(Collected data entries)

——

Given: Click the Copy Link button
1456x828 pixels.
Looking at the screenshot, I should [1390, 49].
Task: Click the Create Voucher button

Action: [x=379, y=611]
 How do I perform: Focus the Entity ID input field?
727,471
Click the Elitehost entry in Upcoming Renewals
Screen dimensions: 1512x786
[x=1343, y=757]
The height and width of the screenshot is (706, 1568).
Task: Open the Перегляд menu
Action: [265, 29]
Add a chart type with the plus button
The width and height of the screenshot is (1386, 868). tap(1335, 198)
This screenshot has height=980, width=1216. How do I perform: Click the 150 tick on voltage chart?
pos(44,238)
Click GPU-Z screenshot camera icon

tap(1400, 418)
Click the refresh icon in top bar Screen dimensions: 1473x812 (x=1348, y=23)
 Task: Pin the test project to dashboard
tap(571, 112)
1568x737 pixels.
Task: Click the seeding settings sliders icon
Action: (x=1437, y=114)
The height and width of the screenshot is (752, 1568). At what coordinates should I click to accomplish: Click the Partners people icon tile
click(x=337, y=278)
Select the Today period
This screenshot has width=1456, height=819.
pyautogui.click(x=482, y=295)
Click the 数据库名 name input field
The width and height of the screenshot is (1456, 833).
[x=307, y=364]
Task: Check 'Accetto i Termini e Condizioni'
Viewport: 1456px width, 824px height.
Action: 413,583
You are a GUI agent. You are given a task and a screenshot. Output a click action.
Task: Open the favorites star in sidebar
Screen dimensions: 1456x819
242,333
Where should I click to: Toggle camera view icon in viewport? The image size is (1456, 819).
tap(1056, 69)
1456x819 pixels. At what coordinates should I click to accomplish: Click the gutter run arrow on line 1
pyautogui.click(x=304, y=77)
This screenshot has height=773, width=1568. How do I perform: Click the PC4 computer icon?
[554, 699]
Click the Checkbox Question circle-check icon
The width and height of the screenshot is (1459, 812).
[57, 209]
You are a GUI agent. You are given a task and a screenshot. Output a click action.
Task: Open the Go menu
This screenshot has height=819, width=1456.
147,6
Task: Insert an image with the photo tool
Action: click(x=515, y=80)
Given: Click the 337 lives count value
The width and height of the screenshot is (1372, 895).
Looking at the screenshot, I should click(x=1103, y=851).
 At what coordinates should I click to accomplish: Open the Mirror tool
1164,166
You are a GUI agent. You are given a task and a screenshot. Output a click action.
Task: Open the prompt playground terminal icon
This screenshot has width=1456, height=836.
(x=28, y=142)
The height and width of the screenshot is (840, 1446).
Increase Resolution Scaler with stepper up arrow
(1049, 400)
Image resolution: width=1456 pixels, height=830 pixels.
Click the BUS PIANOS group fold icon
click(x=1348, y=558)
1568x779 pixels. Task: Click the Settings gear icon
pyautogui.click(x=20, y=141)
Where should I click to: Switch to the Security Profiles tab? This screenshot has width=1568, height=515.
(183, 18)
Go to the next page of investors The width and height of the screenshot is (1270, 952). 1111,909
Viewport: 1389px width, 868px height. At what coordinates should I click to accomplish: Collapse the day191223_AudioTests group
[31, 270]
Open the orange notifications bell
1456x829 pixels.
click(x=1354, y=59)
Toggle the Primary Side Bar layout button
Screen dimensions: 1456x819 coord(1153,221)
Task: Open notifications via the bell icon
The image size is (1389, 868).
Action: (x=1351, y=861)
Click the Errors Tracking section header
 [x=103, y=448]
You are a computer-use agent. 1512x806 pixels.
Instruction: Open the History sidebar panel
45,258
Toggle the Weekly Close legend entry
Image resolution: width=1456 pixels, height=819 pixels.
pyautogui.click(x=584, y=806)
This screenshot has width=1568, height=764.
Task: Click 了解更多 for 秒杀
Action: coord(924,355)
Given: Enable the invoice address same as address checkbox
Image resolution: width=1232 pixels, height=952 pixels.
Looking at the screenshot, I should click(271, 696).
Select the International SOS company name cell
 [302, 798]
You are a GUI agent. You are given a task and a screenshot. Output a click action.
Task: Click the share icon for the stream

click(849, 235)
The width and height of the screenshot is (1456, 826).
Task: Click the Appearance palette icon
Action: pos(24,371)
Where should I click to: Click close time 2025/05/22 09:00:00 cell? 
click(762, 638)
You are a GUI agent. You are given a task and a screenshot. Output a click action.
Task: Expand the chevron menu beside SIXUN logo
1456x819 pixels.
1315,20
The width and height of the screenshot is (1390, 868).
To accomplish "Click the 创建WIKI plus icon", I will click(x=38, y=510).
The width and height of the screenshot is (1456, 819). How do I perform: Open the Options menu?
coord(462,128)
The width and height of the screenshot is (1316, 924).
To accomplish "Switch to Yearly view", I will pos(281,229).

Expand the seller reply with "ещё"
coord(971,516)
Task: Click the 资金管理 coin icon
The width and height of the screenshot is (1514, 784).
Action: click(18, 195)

——

> _ASSIGNED TASK_
Note how many lines in the data above have the string "bell" in them, and give that number by itself.

> _SOLUTION TO THIS TASK_
2